» **GIVEN RECORDS**
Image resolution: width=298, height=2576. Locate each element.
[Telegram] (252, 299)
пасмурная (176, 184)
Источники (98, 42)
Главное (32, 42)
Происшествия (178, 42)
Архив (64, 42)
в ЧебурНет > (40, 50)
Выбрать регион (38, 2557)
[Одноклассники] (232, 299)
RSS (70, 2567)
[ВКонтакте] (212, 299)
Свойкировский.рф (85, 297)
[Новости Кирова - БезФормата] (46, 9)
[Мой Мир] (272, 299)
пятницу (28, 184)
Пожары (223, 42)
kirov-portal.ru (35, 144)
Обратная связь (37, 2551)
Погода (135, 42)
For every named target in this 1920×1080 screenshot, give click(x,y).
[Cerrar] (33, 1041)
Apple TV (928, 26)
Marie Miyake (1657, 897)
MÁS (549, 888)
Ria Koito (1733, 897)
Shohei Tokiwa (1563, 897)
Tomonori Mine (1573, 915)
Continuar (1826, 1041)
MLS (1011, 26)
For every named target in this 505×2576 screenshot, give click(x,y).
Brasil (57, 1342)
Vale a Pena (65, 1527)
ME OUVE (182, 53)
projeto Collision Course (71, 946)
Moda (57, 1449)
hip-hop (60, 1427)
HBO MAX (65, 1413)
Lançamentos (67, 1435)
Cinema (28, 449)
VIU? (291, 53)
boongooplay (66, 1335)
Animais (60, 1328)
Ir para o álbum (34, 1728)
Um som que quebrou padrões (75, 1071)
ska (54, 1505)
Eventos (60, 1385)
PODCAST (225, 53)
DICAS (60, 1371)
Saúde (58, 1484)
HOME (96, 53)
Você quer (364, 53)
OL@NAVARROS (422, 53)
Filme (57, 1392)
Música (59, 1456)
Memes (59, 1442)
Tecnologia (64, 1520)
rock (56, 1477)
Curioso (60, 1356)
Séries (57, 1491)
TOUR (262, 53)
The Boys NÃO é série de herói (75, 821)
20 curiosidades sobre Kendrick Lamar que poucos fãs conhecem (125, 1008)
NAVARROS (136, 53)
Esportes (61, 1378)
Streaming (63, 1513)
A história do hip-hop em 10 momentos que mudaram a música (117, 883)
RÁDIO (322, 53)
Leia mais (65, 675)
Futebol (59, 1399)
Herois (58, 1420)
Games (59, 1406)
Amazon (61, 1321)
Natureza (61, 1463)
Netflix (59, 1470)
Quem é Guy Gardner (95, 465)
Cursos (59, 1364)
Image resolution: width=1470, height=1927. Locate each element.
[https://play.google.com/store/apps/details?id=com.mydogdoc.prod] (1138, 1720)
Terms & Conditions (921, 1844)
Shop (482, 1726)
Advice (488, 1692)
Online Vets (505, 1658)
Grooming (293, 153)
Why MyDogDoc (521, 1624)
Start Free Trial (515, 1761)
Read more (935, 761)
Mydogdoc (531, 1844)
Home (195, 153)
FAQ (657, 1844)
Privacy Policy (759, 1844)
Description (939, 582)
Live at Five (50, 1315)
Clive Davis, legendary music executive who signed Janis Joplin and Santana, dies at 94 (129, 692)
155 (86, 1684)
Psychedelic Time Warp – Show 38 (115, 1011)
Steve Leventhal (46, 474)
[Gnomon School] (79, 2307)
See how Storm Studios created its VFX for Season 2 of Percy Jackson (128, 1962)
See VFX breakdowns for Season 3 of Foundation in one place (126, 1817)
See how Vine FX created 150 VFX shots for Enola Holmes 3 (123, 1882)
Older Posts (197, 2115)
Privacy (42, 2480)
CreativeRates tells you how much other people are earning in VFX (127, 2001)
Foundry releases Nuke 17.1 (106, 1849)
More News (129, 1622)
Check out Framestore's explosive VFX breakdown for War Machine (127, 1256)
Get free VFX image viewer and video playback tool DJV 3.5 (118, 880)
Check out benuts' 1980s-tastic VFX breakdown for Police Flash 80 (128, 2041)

» **TASK REQUIREMENTS**
All lines of the data above must be returned exactly.

» **WRITTEN REPLY**
Image resolution: width=298, height=2576. Locate each element.
[Telegram] (252, 299)
пасмурная (176, 184)
Источники (98, 42)
Главное (32, 42)
Происшествия (178, 42)
Архив (64, 42)
в ЧебурНет > (40, 50)
Выбрать регион (38, 2557)
[Одноклассники] (232, 299)
RSS (70, 2567)
[ВКонтакте] (212, 299)
Свойкировский.рф (85, 297)
[Новости Кирова - БезФормата] (46, 9)
[Мой Мир] (272, 299)
пятницу (28, 184)
Пожары (223, 42)
kirov-portal.ru (35, 144)
Обратная связь (37, 2551)
Погода (135, 42)
For every named target in this 1920×1080 screenshot, give click(x,y).
[Cerrar] (33, 1041)
Apple TV (928, 26)
Marie Miyake (1657, 897)
MÁS (549, 888)
Ria Koito (1733, 897)
Shohei Tokiwa (1563, 897)
Tomonori Mine (1573, 915)
Continuar (1826, 1041)
MLS (1011, 26)
For every named target in this 505×2576 screenshot, give click(x,y).
Brasil (57, 1342)
Vale a Pena (65, 1527)
ME OUVE (182, 53)
projeto Collision Course (71, 946)
Moda (57, 1449)
hip-hop (60, 1427)
HBO MAX (65, 1413)
Lançamentos (67, 1435)
Cinema (28, 449)
VIU? (291, 53)
boongooplay (66, 1335)
Animais (60, 1328)
Ir para o álbum (34, 1728)
Um som que quebrou padrões (75, 1071)
ska (54, 1505)
Eventos (60, 1385)
PODCAST (225, 53)
DICAS (60, 1371)
Saúde (58, 1484)
HOME (96, 53)
Você quer (364, 53)
OL@NAVARROS (422, 53)
Filme (57, 1392)
Música (59, 1456)
Memes (59, 1442)
Tecnologia (64, 1520)
rock (56, 1477)
Curioso (60, 1356)
Séries (57, 1491)
TOUR (262, 53)
The Boys NÃO é série de herói (75, 821)
20 curiosidades sobre Kendrick Lamar que poucos fãs conhecem (125, 1008)
NAVARROS (136, 53)
Esportes (61, 1378)
Streaming (63, 1513)
A história do hip-hop em 10 momentos que mudaram a música (117, 883)
RÁDIO (322, 53)
Leia mais (65, 675)
Futebol (59, 1399)
Herois (58, 1420)
Games (59, 1406)
Amazon (61, 1321)
Natureza (61, 1463)
Netflix (59, 1470)
Quem é Guy Gardner (95, 465)
Cursos (59, 1364)
Image resolution: width=1470, height=1927. Locate each element.
[https://play.google.com/store/apps/details?id=com.mydogdoc.prod] (1138, 1720)
Terms & Conditions (921, 1844)
Shop (482, 1726)
Advice (488, 1692)
Online Vets (505, 1658)
Grooming (293, 153)
Why MyDogDoc (521, 1624)
Start Free Trial (515, 1761)
Read more (935, 761)
Mydogdoc (531, 1844)
Home (195, 153)
FAQ (657, 1844)
Privacy Policy (759, 1844)
Description (939, 582)
Live at Five (50, 1315)
Clive Davis, legendary music executive who signed Janis Joplin and Santana, dies at 94 (129, 692)
155 (86, 1684)
Psychedelic Time Warp – Show 38 (115, 1011)
Steve Leventhal (46, 474)
[Gnomon School] (79, 2307)
See how Storm Studios created its VFX for Season 2 of Percy Jackson (128, 1962)
See VFX breakdowns for Season 3 of Foundation in one place (126, 1817)
See how Vine FX created 150 VFX shots for Enola Holmes 3 (123, 1882)
Older Posts (197, 2115)
Privacy (42, 2480)
CreativeRates tells you how much other people are earning in VFX (127, 2001)
Foundry releases Nuke 17.1 (106, 1849)
More News (129, 1622)
Check out Framestore's explosive VFX breakdown for War Machine (127, 1256)
Get free VFX image viewer and video playback tool DJV 3.5 (118, 880)
Check out benuts' 1980s-tastic VFX breakdown for Police Flash 80 (128, 2041)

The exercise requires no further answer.